“It is completely unreasonable to expect that today’s existing operational environment will exist to enable access to archived data.”— Craig S. Mullins
In his book Database Administration: The Complete Guide to DBA Practices and Procedures, Craig Mullins discusses database archiving for long-term data retention. The author points out what’s probably the most important consideration: the archived data must be hardware and software independent. He says, “Independence is crucial because of the duration over which the archived data must exist. With a lifespan of decades (or longer) it is likely that the production system from which the data was archived will no longer exist – at least not in the same form, and perhaps not at all.”
Additionally, the author identifies the key capabilities required of a database archiving solution:
- Data must be archived at the business object level (records).
- The archive solution must be able to store a large amount of data.
- The archive must be able to manage data for very long time periods. The data will outlive the systems that generated them, and it will also outlive the media we store it on.
- To support regulatory compliance, data must remain unchanged once it is archived.
- The archive requires metadata to be useful.
- The database archiving solution must enable query retrieval of the archived data in a meaningful format until it is discarded.
How do these recommendations stand up in the context of IBM Lotus Notes archiving?
Data and applications are bound together
The fact that a Domino NSF file contains both an application and a complete database makes the task easier at first. If you restore an NSF file, you can rest assured that the data and the application will be fully compatible. That’s one of the greatest features of Lotus Notes Domino from an archiver’s point of view.
On the other hand, whenever business users need to access the archived data, they will be fully dependent on Notes and Domino. For classic Notes applications, the only tool capable of displaying the record in a meaningful way is the Notes client. So you will probably want to keep the Notes client on users’ computers, even when Notes is not needed in day-to-day activities. Would you rather use a web browser with Domino? That too is a safe way to go, but it comes with a drawback: you will likely lose the document layout and probably much of the context of the original record.

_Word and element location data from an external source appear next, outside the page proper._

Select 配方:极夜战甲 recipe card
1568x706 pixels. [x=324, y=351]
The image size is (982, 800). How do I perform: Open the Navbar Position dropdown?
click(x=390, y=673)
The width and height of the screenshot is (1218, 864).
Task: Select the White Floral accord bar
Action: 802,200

To sum it up, if we archive Notes data as NSF files, we will also need a functional Notes and Domino system to use for future record retrievals. And as IT professionals, we should ask ourselves if – and how much – we could rely on IBM Notes/Domino and the proprietary NSF format for long-term data archiving.

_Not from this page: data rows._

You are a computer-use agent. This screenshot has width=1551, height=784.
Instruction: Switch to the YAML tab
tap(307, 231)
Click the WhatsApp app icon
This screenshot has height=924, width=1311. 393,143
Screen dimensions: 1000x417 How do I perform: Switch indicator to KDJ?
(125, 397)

Record retrieval without DB restore
What’s the alternative? Exporting content out of Notes databases to an open standard repository sounds like a no-brainer. This kind of approach brings a number of benefits, but let’s focus on this one from the business user’s point of view: easy access to archived data without the need to restore an entire monolithic database to its old operational environment. That’s the real gain – by using an open standard repository, historical records will be accessible without requiring a lot of manual intervention. And this will further guarantee a reduced flow of requests to the IT.
Importance of data in context
As a document-based system, Notes ensures that data are handled as whole business objects or records, and these can be readily transformed into a different format suitable for long-term archiving. However, a complete archive must additionally include the context and the relationships of the records. This is because if the data context is not available in an archive, important pieces of information will be missing, so users might be unable to reference one record to another.
In Notes, this data and information context includes document hierarchies and links, as well as metadata. On top of that, the original document layout is also an important and integral part of the record, and should therefore be preserved as well. An ideal archiving solution is thus one which ensures that both the data and the data context are preserved and remain unchanged once saved in a new archiving environment.
Rising importance of database archiving
Finally, it is definitely worth repeating that database archiving will become more prevalent over time. Archived data will probably outlive our existing applications, platforms and storage media – perhaps even ourselves. We should make our plans accordingly.
To sum up, let’s see what to think about if you are looking at preserving historical data from Notes and Domino applications:
- INDEPENDENCE: Data and content need to be detached from the original applications and platform.
- DATA IN CONTEXT: Retained documents need to be accessible in a meaningful format. Views, categories, document hierarchies, and links should be preserved, as should document layouts.
- LONG-TERM ARCHIVAL: Do not expect that today’s operational environment will exist tomorrow to enable access to archived data.